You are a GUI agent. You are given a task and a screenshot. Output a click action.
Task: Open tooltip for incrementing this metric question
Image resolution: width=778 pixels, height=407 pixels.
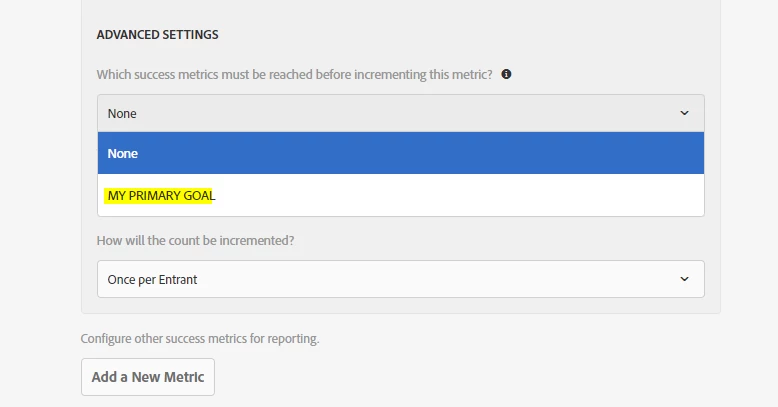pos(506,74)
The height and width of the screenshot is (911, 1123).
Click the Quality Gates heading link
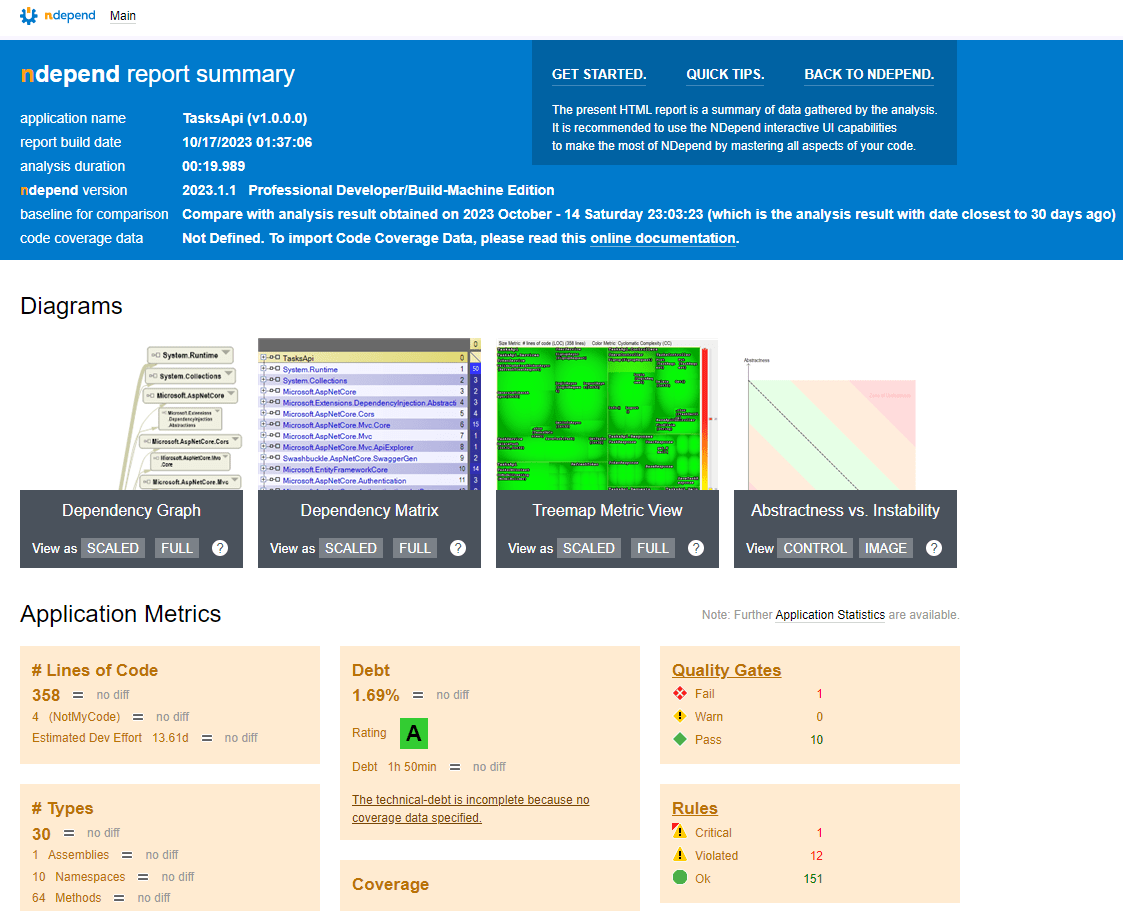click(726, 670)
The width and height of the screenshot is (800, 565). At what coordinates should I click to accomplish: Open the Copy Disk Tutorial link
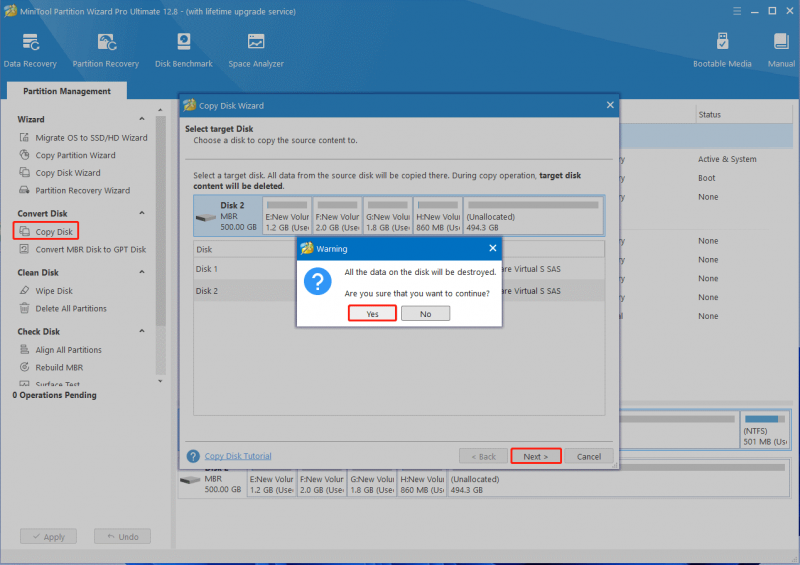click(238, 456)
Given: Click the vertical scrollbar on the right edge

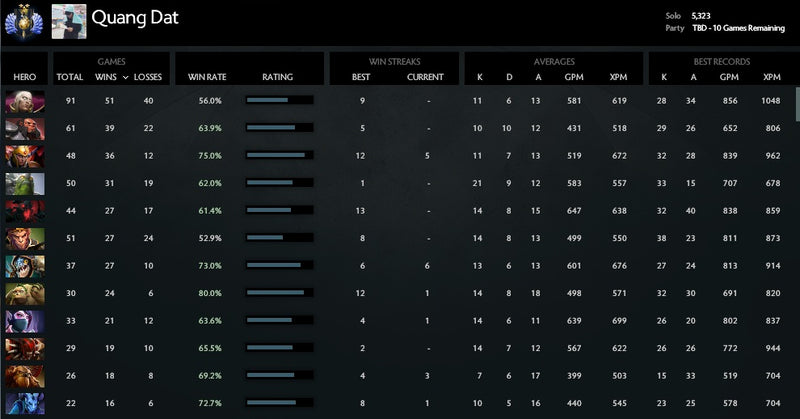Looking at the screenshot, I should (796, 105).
···
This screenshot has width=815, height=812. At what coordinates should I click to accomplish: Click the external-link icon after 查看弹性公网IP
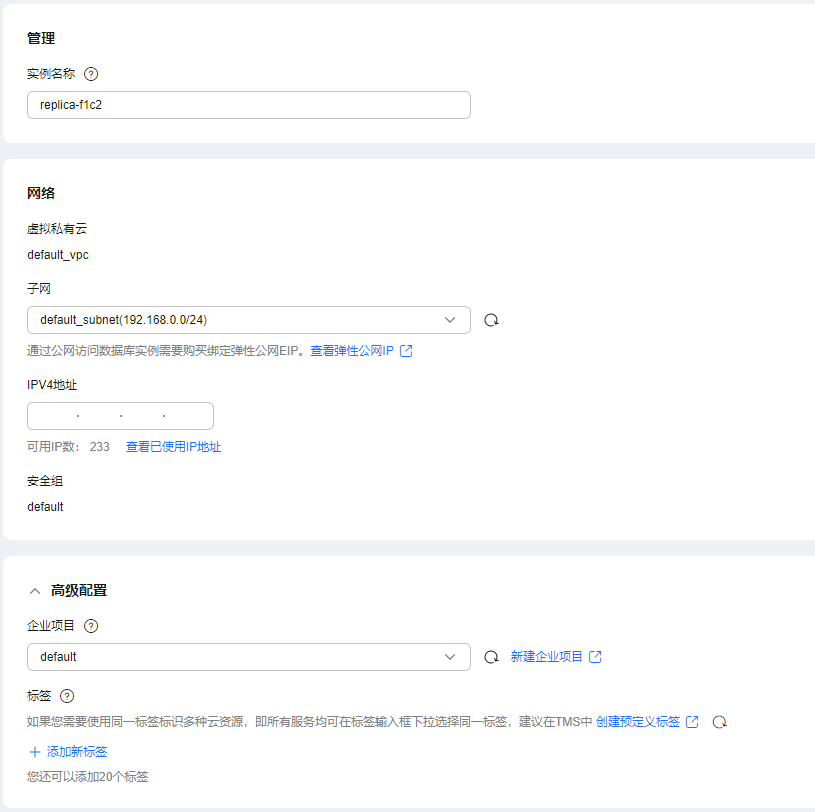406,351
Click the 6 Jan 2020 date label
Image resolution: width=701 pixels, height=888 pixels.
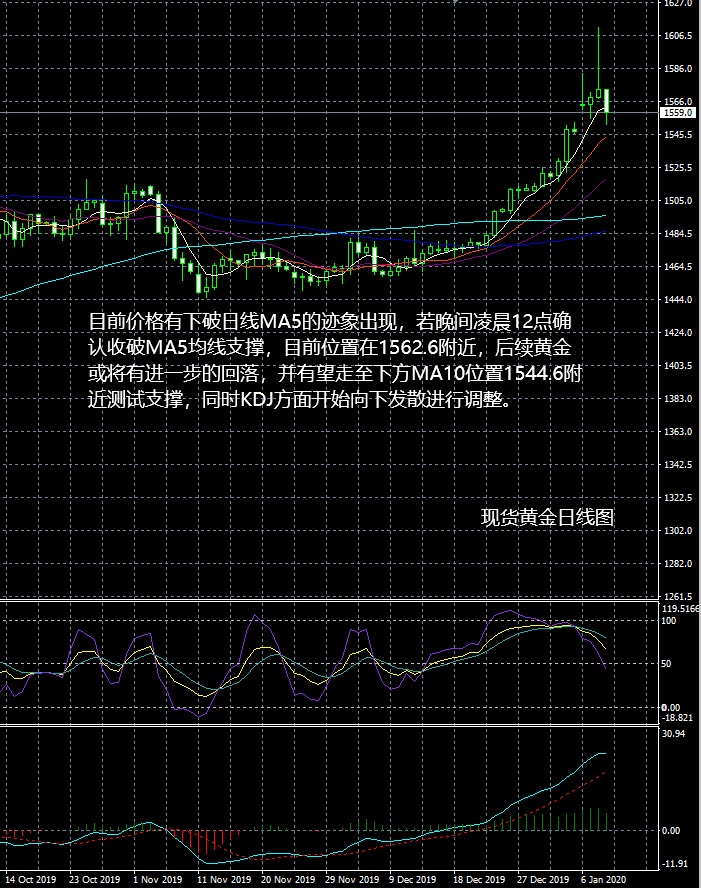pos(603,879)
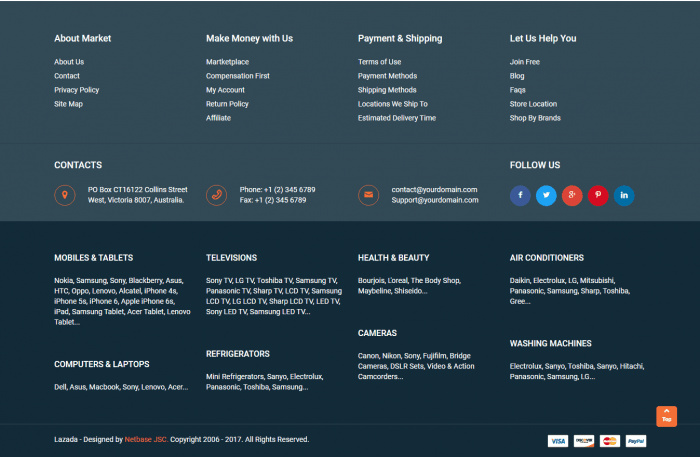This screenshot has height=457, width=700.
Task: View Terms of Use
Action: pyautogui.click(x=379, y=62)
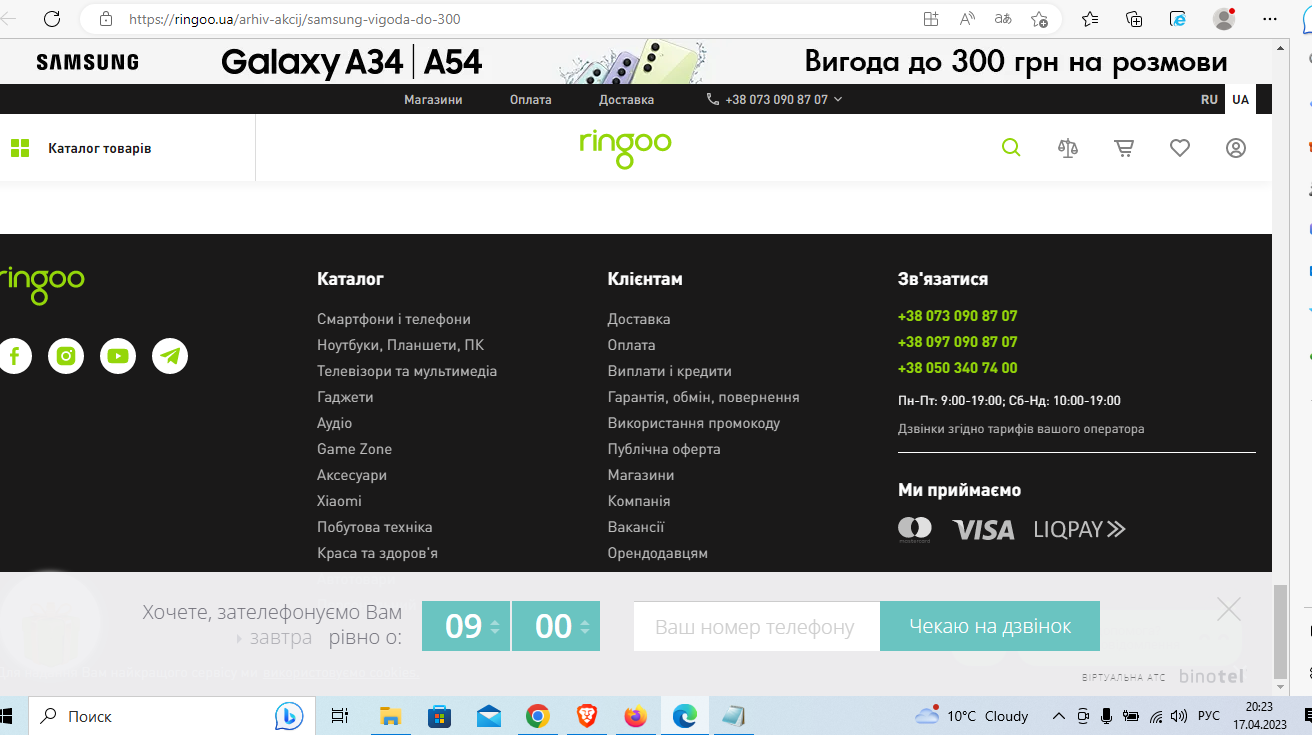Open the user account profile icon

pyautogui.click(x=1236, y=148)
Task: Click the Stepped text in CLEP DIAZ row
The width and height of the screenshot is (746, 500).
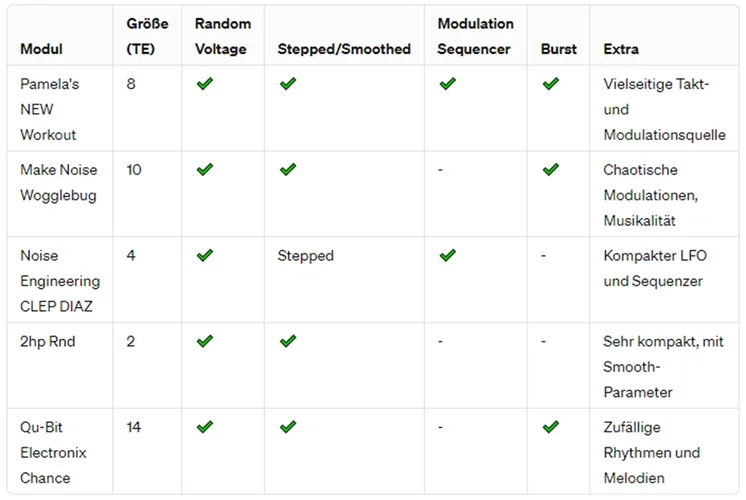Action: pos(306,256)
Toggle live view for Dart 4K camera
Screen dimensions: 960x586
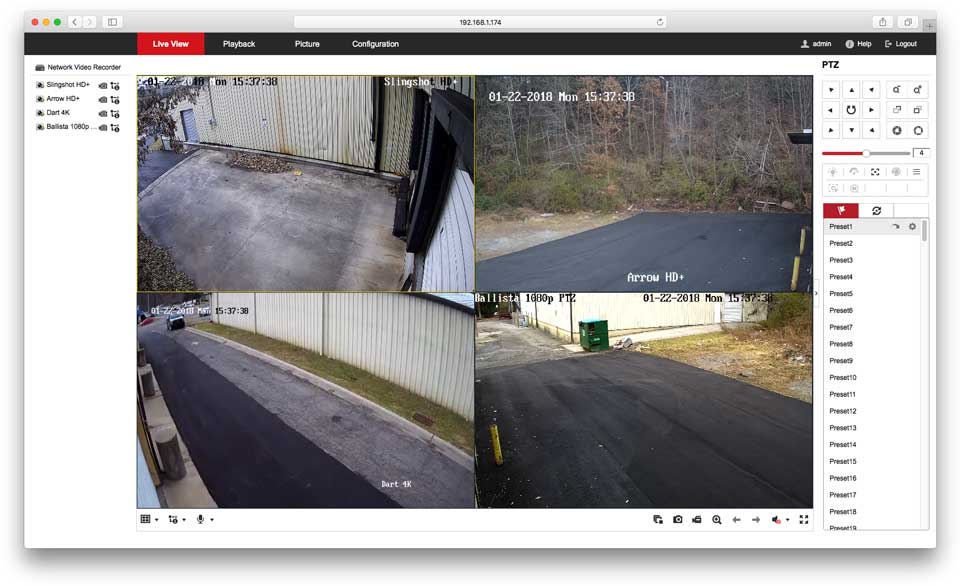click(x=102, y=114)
···
**WHAT THE TASK ASKS**
Write out exactly the lines above between the one with "This screenshot has width=815, height=812." and the one with "Click the 6 Jan 2020 date label", inclusive, with pictures left out.

**RESPONSE BELOW**
This screenshot has width=815, height=812. At what coordinates should I click to accomplish: Click the external-link icon after 查看弹性公网IP
406,351
Click the 6 Jan 2020 date label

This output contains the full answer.